A multicategory consists of

• a collection (often a proper class) of objects;
• for every finite sequence $(X_i)_{i \in n}$ of objects (for von Neumann ordinal $n \in \mathbb{N}$) and object Y, a set of morphisms from $(X_i)_{i \in n}$ to Y; and
• for every object X, a special identity morphism (with n = 1) from X to X.

Additionally, there are composition operations: Given a sequence of sequences $((X_{ij})_{i \in n_j})_{j \in m}$ of objects, a sequence $(Y_i)_{i \in m}$ of objects, and an object Z: if

• for each $j \in m$, fj is a morphism from $(X_{ij})_{i \in n_j}$ to Yj; and
• g is a morphism from $(Y_i)_{i \in m}$ to Z:

then there is a composite morphism $g(f_i)_{i \in m}$ from $(X_{ij})_{i \in n_j, j \in m}$ to Z. This must satisfy certain axioms:

• If m = 1, Z = Y0, and g is the identity morphism for Y0, then g(f0) = f0;
• if for each $i \in m$, ni = 1, $X_{0i} = Y_i$, and fi is the identity morphism for Yi, then $g(f_i)_{i \in m} = g$; and
• an associativity condition: if for each $k \in m$ and $j \in n_k$, $e_{jk}$ is a morphism from $(W_{ijk})_{i \in o_{jk}}$ to $X_{jk}$, then $g\left(f_j(e_{ij})_{i \in n_j}\right)_{j \in m} = g(f_i)_{i \in m}(e_{ij})_{i \in n_j, j \in m}$ are identical morphisms from $(W_{ijk})_{i \in o_{jk}, j \in n_k, k \in m}$ to Z.

## Examples

There is a multicategory whose objects are (small) sets, where a morphism from the sets X1, X2, ..., and Xn to the set Y is an n-ary function, that is a function from the Cartesian product X1 × X2 × ... × Xn to Y.

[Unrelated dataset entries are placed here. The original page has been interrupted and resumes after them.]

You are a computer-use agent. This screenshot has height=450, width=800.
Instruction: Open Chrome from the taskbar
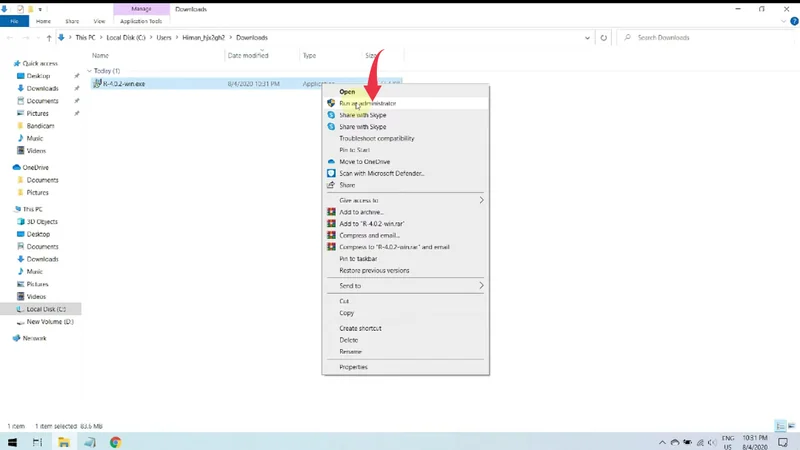click(x=115, y=442)
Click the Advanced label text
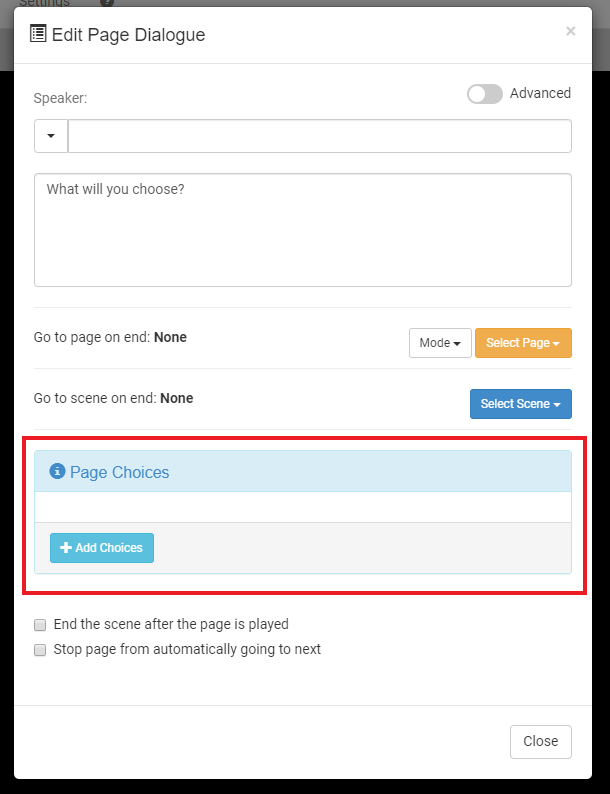Screen dimensions: 610x794 click(540, 93)
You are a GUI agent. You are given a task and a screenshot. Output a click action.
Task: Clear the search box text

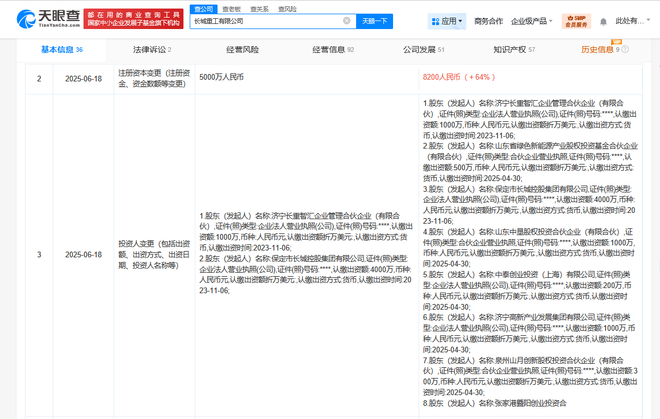pos(347,21)
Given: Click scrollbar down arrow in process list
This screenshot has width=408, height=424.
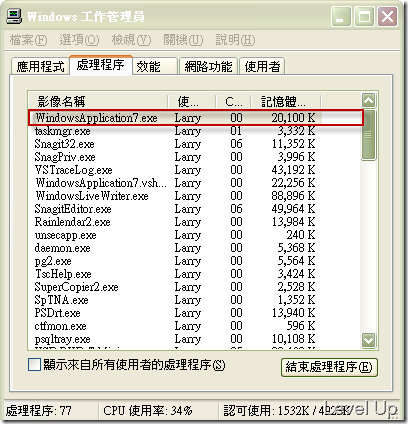Looking at the screenshot, I should coord(369,340).
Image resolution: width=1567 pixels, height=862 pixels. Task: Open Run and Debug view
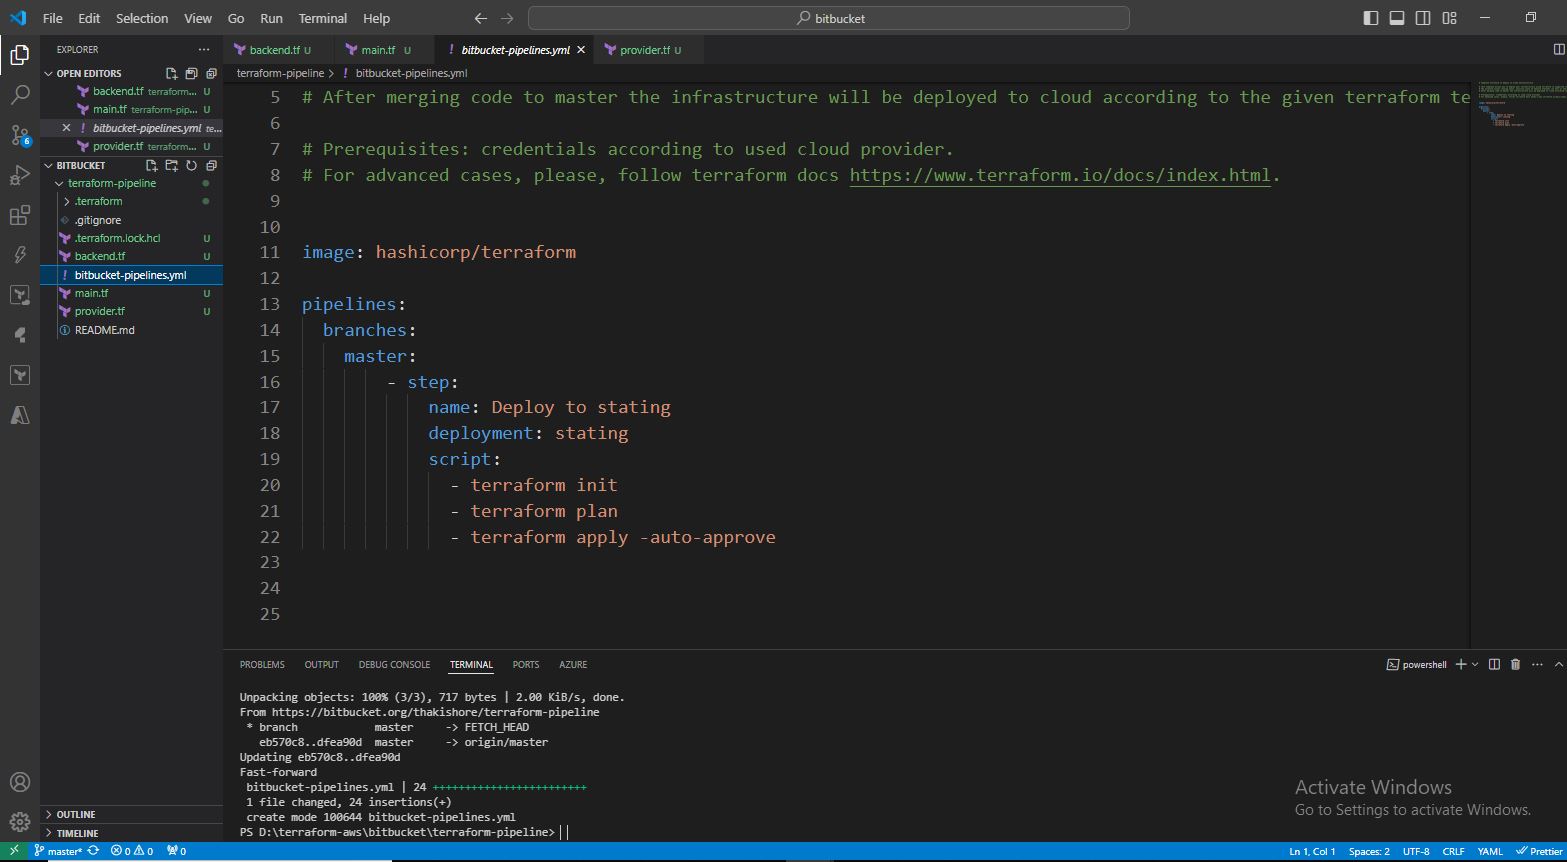19,176
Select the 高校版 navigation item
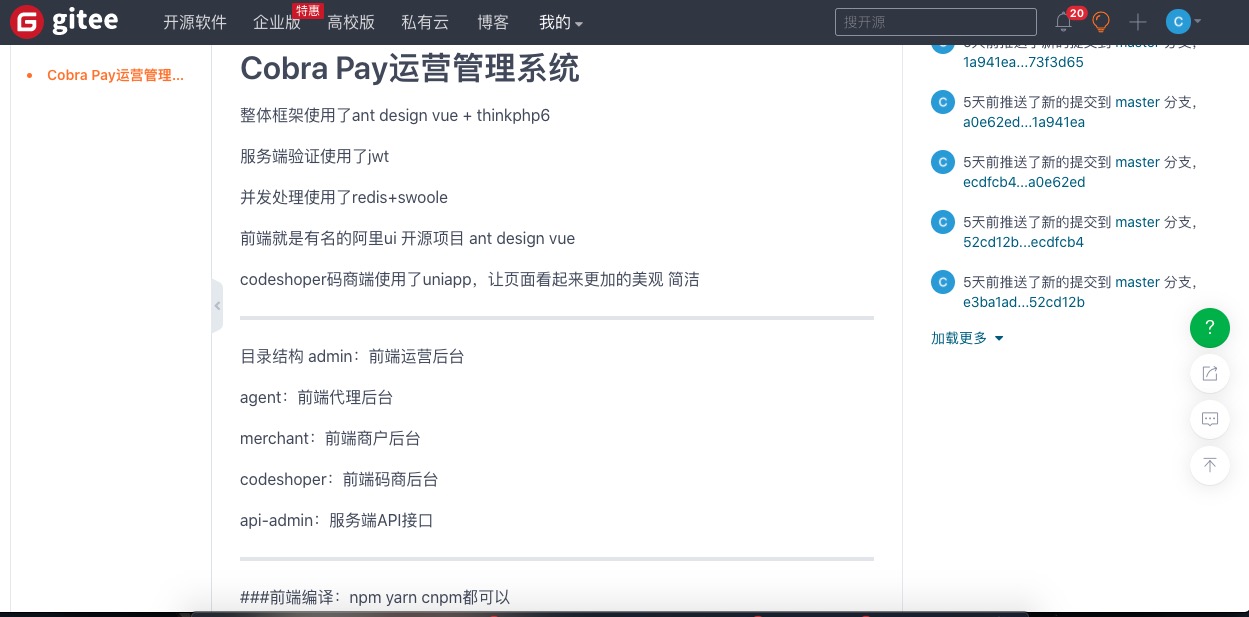The height and width of the screenshot is (617, 1249). 351,22
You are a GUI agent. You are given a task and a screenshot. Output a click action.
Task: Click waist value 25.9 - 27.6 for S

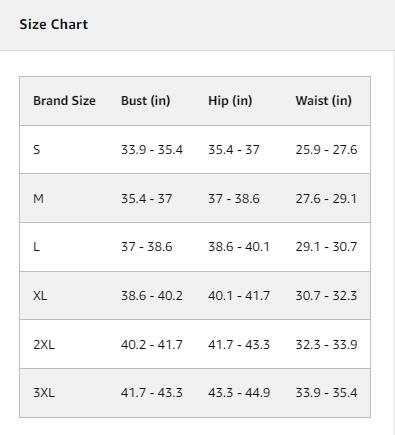pyautogui.click(x=326, y=150)
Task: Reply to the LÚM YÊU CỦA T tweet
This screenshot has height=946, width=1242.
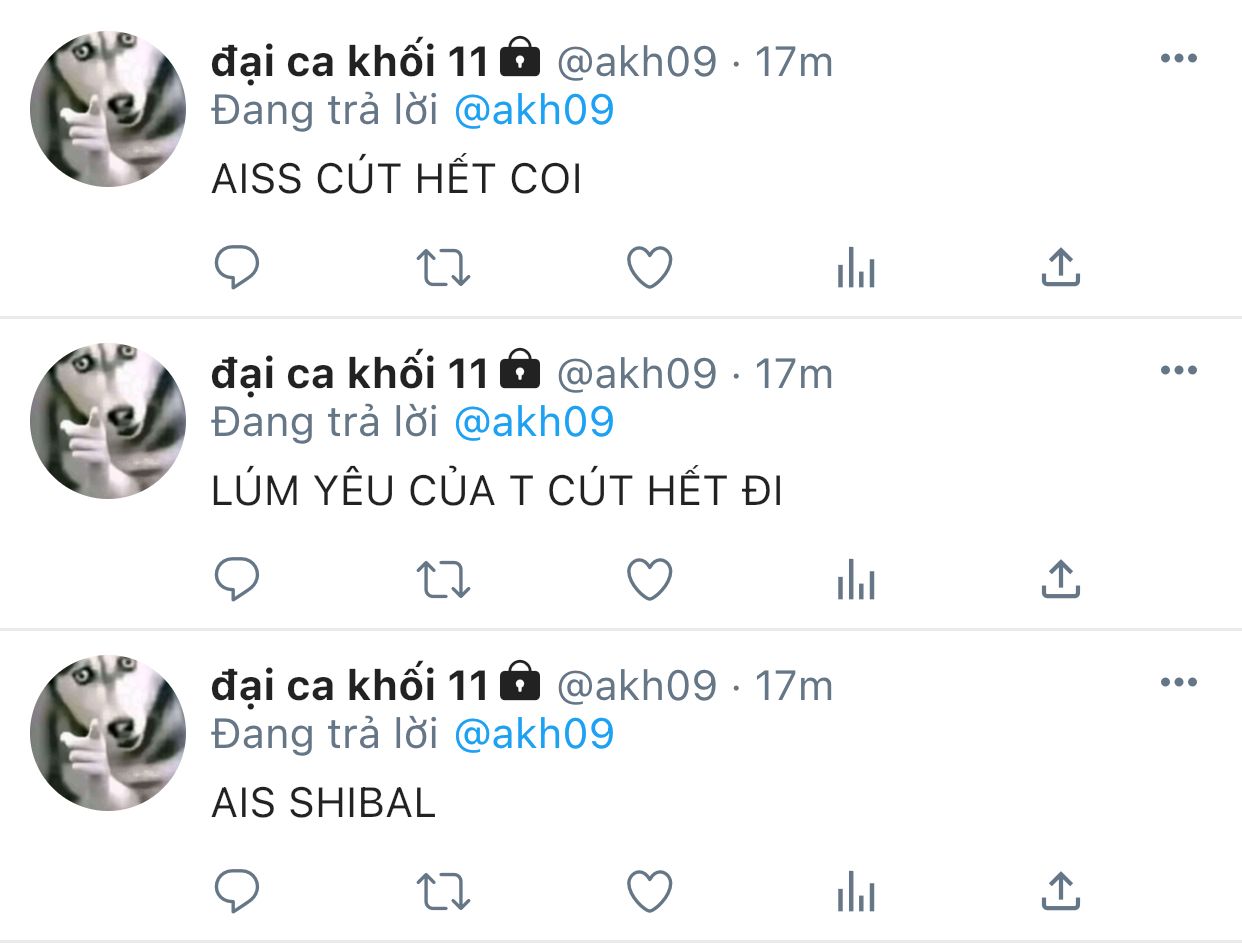Action: tap(237, 580)
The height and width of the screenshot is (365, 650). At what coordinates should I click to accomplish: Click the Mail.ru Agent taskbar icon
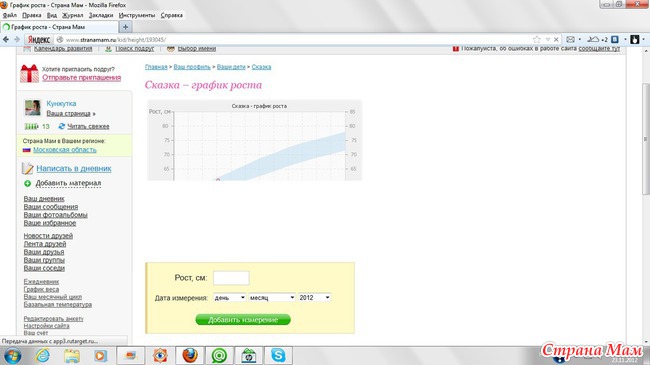click(219, 355)
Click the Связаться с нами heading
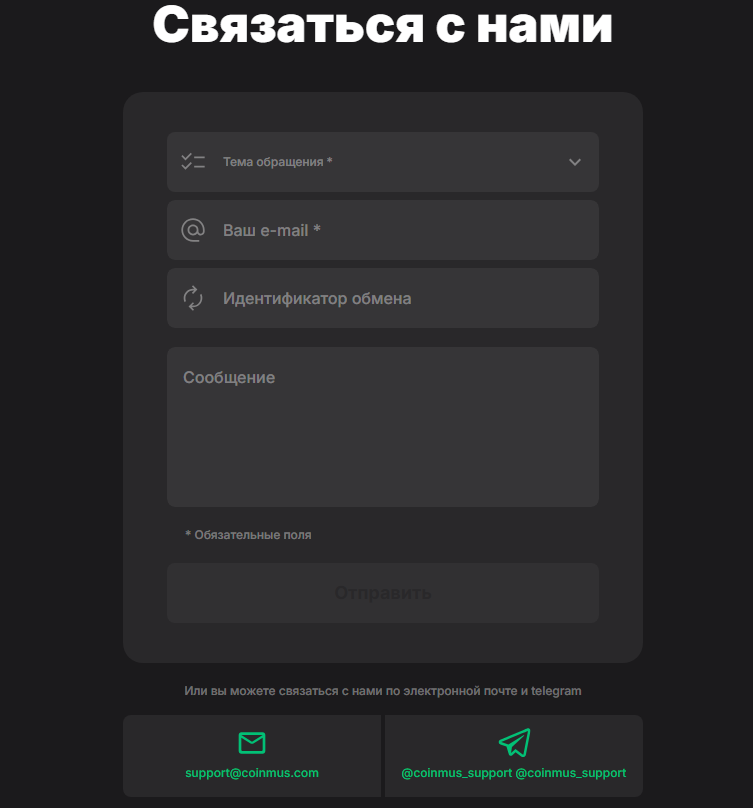753x808 pixels. pyautogui.click(x=382, y=24)
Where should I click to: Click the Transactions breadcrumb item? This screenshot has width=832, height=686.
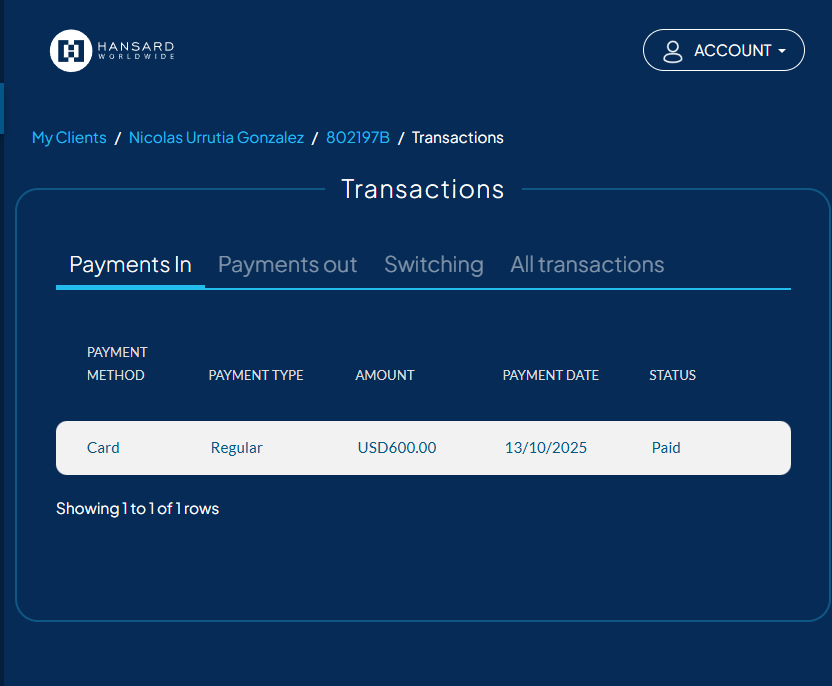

There is a multicategory whose objects are vector spaces (over the rational numbers, say), where a morphism from the vector spaces X1, X2, ..., and Xn to the vector space Y is a multilinear operator, that is a linear transformation from the tensor product X1X2 ⊗ ... ⊗ Xn to Y.

More generally, given any monoidal category C, there is a multicategory whose objects are objects of C, where a morphism from the C-objects X1, X2, ..., and Xn to the C-object Y is a C-morphism from the monoidal product of X1, X2, ..., and Xn to Y.

An operad is a multicategory with one unique object; except in degenerate cases, such a multicategory does not come from a monoidal category. (The term "operad" is often reserved for symmetric multicategories; terminology varies. [1])